Thursday, June 10, 2010

a real live weasel!

In my backyard this evening, I saw what I can only guess is a weasel. There was a small mammal back by my neighbor's shed, and I thought, "Well, huh, that's a funny looking squirrel." So I got out my binoculars. The animal in question was about the size of a gray squirrel, but with reddish brown fur, larger ears, a longer snout, a thin weaselly body, and a skinny dark tail. Consulting my Kaufman guide to mammals, my best guess is long-tailed weasel (Mustela frenata). I'm not entirely committed to a weasel ID, but I don't know what else it could be. Fisher, marten and mink are all too big (and are also not any more likely to be found in the city), and tree squirrels, ground squirrels, chipmunks, etc. don't have a long weaselly body.
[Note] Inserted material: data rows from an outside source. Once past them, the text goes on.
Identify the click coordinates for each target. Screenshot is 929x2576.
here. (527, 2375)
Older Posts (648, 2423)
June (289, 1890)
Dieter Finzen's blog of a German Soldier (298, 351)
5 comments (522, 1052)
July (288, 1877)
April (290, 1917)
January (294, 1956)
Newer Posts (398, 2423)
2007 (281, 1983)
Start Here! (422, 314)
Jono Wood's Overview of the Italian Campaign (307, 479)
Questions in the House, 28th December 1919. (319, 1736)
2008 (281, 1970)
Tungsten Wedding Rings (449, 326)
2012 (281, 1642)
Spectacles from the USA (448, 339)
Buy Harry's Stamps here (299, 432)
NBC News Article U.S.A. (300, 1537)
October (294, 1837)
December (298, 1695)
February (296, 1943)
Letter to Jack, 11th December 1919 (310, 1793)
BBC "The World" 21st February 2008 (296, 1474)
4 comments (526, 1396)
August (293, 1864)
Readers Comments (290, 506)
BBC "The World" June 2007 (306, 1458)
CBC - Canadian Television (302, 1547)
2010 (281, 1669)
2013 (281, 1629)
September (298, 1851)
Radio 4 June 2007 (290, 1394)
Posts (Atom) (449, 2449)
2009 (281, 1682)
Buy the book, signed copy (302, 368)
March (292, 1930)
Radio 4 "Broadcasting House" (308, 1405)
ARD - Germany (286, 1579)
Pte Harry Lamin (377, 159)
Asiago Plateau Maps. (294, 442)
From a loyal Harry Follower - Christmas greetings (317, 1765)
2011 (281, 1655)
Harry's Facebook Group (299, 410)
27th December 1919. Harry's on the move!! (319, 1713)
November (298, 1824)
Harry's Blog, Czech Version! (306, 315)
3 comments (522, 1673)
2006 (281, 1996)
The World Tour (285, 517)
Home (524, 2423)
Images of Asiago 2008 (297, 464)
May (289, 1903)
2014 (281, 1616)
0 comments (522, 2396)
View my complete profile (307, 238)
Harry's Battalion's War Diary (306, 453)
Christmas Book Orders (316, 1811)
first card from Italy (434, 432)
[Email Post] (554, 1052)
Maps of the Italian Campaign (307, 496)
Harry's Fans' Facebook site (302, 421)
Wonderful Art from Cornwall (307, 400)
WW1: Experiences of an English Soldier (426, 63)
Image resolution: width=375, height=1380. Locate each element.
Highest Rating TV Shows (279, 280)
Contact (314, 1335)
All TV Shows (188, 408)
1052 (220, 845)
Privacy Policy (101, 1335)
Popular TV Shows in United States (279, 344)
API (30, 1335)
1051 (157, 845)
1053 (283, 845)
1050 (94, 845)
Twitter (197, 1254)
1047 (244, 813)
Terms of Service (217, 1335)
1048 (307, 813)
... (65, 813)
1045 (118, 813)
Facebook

The weasel spent some time poking around my compost pile--although the only weasel-friendly things that could possibly be in there are worms and beetles--then hopped back to a pile of brush and scrap wood behind my neighbor's shed (moving very much like pet store ferrets-- which I am sadly more familiar with than wild weasels--kind of boinging and slinky-like). The weasel made a couple such trips, and I've heard that weasels will sometimes move their den from one location to another, but there is no earthly reason for a weasel to build a den in my compost pile, especially since I'm out there three to five times a week throwing stuff in and stirring it up, and the neighbors are in their yard just a few feet away pretty regularly too.

I went outside to go investigate, and caught only the very briefest glimpse of the weasel as it boinged away, making a cute little trilling chirp as it did. It looks like it was digging in my finished compost pile, the one I haven't added anything to for about a month or two, the one that is covered in volunteer squash sprouts, and there is now a pile of compost on the grass outside the bin, which wasn't there two days ago when I mowed the lawn. I did not see any obvious evidence of a weasel babies or a mouse den, and of course the weasel did not come out and pose nicely for a photo. I tossed some grass clipping over the tunnel it was digging (because that totally weasel-proofs the compost, right?) and went back inside.

I can't recall ever seeing a weasel in the wild before, and from what I am reading now, they are not an especially common thing to see, especially in the city. Sources say they do generally live near a water source, and there is a little blip of a creek across the street (it is mostly underground in pipes). Maybe the weasel got washed down the culvert from upstream (where it is woodsier) and is just refueling with worms in my compost. I will report more details as events warrant. And I should probably share my observations with the neighbors, since they are currently in the process of building a chicken coop off of their shed.

Tuesday, June 8, 2010

botanical transitions

Lupine are blooming already, despite the cold and the wet. My cultivated spiderwort has been blooming for about a week, and now the native spiderwort is blooming, too. Some volunteer rough cinquefoil in my yard is just starting to flower, and the volunteer wild strawberries are still putting out a few flowers but are mostly concentrating on making tiny fruit. Chokecherries are long done blooming, and now the cherries are already starting to swell.